[Article]
The Administration bill abolished the “minimum allocation” system of guaranteeing donee states a certain percentage of highway spending and guaranteeing donor states a certain percentage share of their estimated federal gas tax payments. Instead, it built equity into the formulas – 70 percent of NHS funding was to be apportioned based on state motor fuel tax usage (but with a thumb on the scale in favor of states with low population density) and the entirety of the Urban and Rural block grant program (the “everything else” program) was to be “apportioned in the ratio in which a State contribution to the Highway Account of the Highway Trust Fund bears to the total contributions of all the States to the Highway Account of the Highway Trust Fund.”

While the Bush bill would grow total highway funding levels by about 5 percent per year (from $15.8 billion in 1992 to $20.1 billion in 1996), authorizations for mass transit spending from the Highway Trust Fund would be flat-lined at $3.25 billion per year for the life of the bill. Also, the federal share of mass transit capital formula grants would drop to 60 percent, and the federal share of transit “new starts” would drop all the way down to 50 percent.

[Information provided]
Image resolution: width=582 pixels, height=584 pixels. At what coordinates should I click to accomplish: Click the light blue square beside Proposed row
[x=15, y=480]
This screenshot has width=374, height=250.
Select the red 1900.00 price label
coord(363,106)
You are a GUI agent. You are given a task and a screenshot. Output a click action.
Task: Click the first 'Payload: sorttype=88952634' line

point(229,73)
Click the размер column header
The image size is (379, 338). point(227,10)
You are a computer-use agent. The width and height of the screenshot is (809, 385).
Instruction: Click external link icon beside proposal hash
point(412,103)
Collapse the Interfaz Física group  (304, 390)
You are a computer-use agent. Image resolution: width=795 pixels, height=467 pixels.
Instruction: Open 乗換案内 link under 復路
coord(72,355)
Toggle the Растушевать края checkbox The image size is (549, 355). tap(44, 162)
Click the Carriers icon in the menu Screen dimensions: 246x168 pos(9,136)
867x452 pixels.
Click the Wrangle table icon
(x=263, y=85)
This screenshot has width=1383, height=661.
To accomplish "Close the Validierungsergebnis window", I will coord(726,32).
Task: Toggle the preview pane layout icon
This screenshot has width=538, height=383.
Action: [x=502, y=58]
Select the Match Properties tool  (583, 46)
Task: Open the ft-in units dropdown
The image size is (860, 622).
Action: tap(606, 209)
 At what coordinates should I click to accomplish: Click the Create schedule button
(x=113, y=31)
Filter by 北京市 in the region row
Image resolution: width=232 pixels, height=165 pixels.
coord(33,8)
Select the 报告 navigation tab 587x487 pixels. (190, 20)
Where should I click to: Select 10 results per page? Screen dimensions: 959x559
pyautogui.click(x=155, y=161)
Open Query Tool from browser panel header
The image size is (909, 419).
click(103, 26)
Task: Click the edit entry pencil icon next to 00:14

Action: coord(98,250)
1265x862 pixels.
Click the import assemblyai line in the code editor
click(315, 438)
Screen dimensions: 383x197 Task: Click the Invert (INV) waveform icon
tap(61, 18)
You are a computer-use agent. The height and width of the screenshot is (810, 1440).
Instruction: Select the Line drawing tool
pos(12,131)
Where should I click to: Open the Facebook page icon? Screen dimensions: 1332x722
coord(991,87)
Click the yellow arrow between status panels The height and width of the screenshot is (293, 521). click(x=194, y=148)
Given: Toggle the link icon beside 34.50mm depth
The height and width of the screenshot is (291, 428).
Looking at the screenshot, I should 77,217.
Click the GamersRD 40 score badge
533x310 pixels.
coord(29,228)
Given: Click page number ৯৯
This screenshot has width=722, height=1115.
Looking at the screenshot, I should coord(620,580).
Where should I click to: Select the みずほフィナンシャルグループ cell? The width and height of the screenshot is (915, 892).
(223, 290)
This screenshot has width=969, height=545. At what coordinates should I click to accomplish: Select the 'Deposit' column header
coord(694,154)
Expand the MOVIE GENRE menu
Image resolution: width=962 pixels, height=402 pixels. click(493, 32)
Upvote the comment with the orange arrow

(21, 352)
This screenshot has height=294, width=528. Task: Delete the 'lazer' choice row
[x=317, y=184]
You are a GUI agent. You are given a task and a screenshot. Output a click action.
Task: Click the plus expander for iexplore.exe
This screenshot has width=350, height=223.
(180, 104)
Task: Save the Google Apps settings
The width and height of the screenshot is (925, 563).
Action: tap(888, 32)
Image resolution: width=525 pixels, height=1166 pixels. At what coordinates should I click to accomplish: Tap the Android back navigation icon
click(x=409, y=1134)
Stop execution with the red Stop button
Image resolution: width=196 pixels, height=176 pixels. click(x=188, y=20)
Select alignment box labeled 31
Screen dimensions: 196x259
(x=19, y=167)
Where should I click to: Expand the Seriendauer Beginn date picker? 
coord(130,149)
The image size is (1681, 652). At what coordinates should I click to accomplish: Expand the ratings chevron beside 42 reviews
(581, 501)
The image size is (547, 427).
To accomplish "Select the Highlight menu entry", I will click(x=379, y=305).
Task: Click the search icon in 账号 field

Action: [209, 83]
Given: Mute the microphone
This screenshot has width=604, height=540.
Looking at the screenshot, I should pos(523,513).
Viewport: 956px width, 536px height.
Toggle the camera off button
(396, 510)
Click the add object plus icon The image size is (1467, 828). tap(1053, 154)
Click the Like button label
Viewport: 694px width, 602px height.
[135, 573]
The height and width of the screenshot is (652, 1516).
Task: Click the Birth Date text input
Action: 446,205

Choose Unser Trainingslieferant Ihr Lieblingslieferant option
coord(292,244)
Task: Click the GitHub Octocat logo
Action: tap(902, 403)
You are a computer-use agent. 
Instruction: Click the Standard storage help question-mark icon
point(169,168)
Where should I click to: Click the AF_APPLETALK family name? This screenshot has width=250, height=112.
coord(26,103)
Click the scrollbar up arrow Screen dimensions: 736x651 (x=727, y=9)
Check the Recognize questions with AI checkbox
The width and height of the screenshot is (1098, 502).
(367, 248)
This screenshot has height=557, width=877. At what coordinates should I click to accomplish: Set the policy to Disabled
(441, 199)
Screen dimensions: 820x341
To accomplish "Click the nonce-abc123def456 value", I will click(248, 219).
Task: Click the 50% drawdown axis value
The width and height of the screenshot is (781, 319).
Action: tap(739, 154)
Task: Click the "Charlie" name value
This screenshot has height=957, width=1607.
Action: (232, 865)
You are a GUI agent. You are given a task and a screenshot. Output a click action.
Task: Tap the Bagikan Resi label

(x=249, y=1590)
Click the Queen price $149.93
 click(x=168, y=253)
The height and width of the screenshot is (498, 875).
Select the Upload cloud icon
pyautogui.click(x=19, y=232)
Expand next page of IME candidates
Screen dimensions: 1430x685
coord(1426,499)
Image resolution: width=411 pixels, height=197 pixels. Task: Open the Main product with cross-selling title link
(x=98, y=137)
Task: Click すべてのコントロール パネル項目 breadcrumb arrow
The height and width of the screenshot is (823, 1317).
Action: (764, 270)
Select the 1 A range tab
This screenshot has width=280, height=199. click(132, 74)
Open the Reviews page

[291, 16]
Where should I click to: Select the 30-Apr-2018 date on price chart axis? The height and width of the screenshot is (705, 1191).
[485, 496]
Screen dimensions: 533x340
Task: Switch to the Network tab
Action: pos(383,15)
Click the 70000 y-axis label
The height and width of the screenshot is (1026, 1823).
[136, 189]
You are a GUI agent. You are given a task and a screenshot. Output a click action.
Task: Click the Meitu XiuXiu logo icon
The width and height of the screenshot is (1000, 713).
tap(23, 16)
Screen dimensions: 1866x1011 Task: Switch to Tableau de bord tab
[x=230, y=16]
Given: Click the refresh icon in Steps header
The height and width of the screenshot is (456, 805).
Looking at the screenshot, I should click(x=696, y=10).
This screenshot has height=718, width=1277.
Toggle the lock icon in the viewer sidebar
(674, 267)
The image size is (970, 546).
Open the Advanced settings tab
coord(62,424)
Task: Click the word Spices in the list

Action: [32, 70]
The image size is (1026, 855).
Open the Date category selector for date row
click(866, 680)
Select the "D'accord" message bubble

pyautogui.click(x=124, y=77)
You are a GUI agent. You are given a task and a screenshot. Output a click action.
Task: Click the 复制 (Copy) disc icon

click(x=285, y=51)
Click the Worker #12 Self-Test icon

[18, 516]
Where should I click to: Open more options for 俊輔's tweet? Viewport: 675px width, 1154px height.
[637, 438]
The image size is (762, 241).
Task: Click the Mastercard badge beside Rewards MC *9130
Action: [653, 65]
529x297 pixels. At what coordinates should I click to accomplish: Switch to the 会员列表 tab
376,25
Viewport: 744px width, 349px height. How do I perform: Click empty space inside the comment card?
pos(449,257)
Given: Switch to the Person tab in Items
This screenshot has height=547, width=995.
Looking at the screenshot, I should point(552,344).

[Requests]
(A) Please reproduce the part of the highway funding text that opens with the words containing "While the Bush" and closes with "to 50 percent.", switching "flat-lined" to "frozen".
(B) Carry the highway funding text forward from its final sentence.

[Answers in order]
(A)
While the Bush bill would grow total highway funding levels by about 5 percent per year (from $15.8 billion in 1992 to $20.1 billion in 1996), authorizations for mass transit spending from the Highway Trust Fund would be frozen at $3.25 billion per year for the life of the bill. Also, the federal share of mass transit capital formula grants would drop to 60 percent, and the federal share of transit “new starts” would drop all the way down to 50 percent.

(B)
In exchange for lower federal shares of project cost, Bush promised greater flexibility to states and localities in determining the proper mix of highway and transit spending in their areas. In fact, the “everything else” highway block grant (the Urban and Rural Program) would give complete flexibility as to how much of the block grant went to highway programs versus mass transit projects. It also tried to devolve those decisions down below the state level, to localities, but the process in the bill was somewhat ill-defined:

(5) COOPERATION IN URBANIZED AREAS- In urbanized areas, projects shall be selected by the State in cooperation with local officials from a transportation improvement program developed under section 114.

(6) DISTRIBUTION OF FUNDS- The States shall develop a method to distribute apportionments within the State under this section fairly and equitably to rural areas, urban areas, and urbanized areas of over 200,000 population.

President Bush said that “Our approach will provide States and localities with flexibility to select which highways will receive targeted Federal dollars, and States and localities will be able to choose whether to spend Federal dollars on transit or highway solutions. As never before, we are encouraging creative new financing and management by the States.”

(Video of President Bush announcing the bill is here and video of Secretary Skinner describing the legislation is here. Video of a National Press Club forum on the legislation that included the Federal Highway Administrator and stakeholder groups is here.)

The numbers in the bill had been telegraphed in the President’s FY 1992 budget request on February 4, 1991. The transit numbers in particular were not popular with stakeholders – see this video of an APTA forum from March 1991 on how to get more funding out of the reauthorization process.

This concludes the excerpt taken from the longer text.